Now reprinted by TPP as To Peking, A Forgotten Journey is Fleming’s diary of his journey from Moscow to Peking between August 1934 and January 1935. That trip was anterior to his main purpose, a journey overland from China to India (later published asNews from Tartary). As a mere prelude, Fleming’s diary remained unpublished until 1952. Few alterations have been made to the original text which was published more or less “as it stood”. Less polished than his other books, it still makes good reading.
The first part of the book recounts Fleming’s journey from Moscow to the Caucasus to get some shooting with his friends Lord and Lady Gage. (Shooting was one of Fleming’s lifelong passions, as the frequent references in his diary attest. Perhaps fittingly, he was on a grouse shoot when he died in 1971).
After leaving Lord and Lady Gage at Baku, the second part of the book finds Fleming continuing his journey across the Caspian Sea, through Ashgabad, Samarkand and Tashkent before turning north to join the transiberian railway to Vladivostok. From there he embarks on a farcical and unsuccessful shooting trip in search of a Siberian tiger.
Fleming then heads to Manchuria (which had been invaded by the Japanese in 1931) where he meets up with Ella (‘Kini’) Maillart (the Swiss explorer and travel writer) before exploring Manchuria and Jahol and spending Christmas and New year in Shanghai and Peking.
While not his most highly regarded book, the diary is nevertheless an interesting account of China and travel in the region at a particular period and told with Fleming’s dead pan humour.
The diary in A Forgotten Journey ends shortly before Maillart and Fleming began their 3,500, 7 month overland journey from Beijing to Kashmir via the Chinese province of Xinjiang in February 1935 (their accounts of that trip were published as News from Tartary (Fleming) and Forbidden Journey (Maillart)).
Looking back on his ’swanning around’ period, Fleming reflected:
Three years; three interesting, fairly hard journeys. Three books which all fell on their feet. […] It was all great fun. The feeling that you had the run of the world. […] The chance of leading an almost entirely out of door life. But what good did it do anyone, except me and, I suppose, my publishers. Perhaps a few sick or lonely people whose lives were made briefly less intolerable by the stuff I wrote. I should say precious little probably none at all and I’m quite prepared to believe that I would have turned into a more useful citizen if, instead of just ’swanning’ I’d spent my middle twenties studying chartered accountancy or quantity surveying or grassland management but, well, I didn’t and there it is. – from BBC’s Travel Writers (The Spoken Word)
A Forgotten Journey is the less well known fourth book from the same period which also saw Graham Greene, Evelyn Waugh, Patrick Leigh Fermor and Robert Byron all making journeys which resulted in classic travel narratives; a period Paul Fussell later called the British literary diaspora of the inter war years.

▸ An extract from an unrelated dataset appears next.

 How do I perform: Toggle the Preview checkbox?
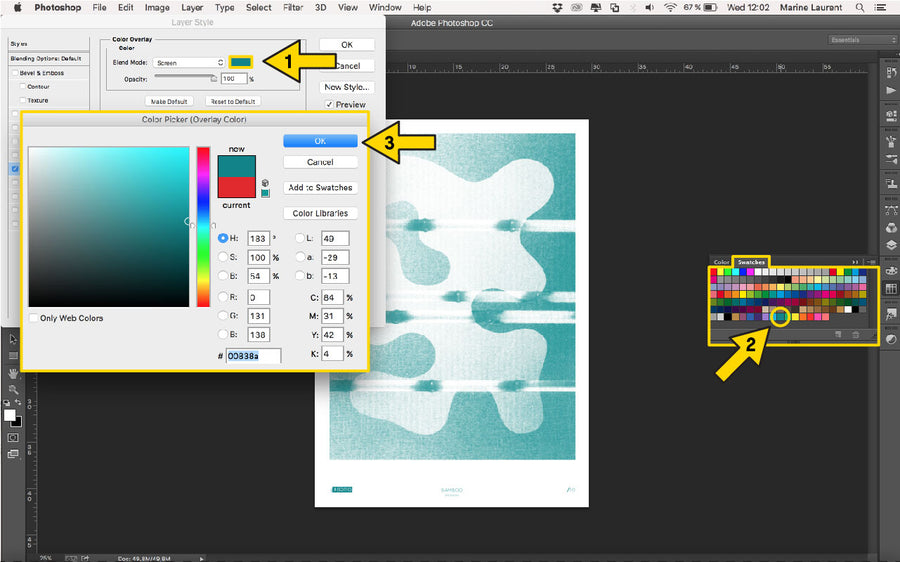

Fleming’s travels were not over by 1935. After returning from his trip with Ellie Maillart, Fleming married actress Celia Johnson (Johnson went on to successful collaborations with Noel Coward and David Lean during the 1940s, most famously inBrief Encounter starring opposite Trevor Howard).
Fleming turns up in China again in 1938 (this time with wife, Celia) at a party in Christopher Isherwood and WH Auden’s Journey to a War. (The party was also attended by British Ambassador to China, Sir Archibald Clark Kerr, whose next posting was to Russia in 1942 where he penned the famous ‘Dear Reggie’ note). Isherwood describes Fleming “with his drawl, his tan, his sleek, perfectly brushed hair, and lean good looks” and concludes “he is all together too good to be true – and he knows it.” However, the pair were impressed with Fleming’s charm, physicality, linguistic and organisational skills, not to mention his Chinese habits, and eventually drop their defensive attitude (which they admit to being a “blend of anti-Etonionism and professional jealousy”).
In the postwar period, Fleming seems to have been outshone by Ian’s success with the James Bond books. However, for any lover of travel writing, as for Isherwood and Auden, he will always be “the Fleming Legend”.
Published by W&N (2009) (originally published in 1989 by BBC)
The compulsive urge to travel is a recognised psychical condition. It has its own word, dromomania, and I’m glad to say I suffer from it. The ambition of every dromomaniac is a circumnavigation of the planet.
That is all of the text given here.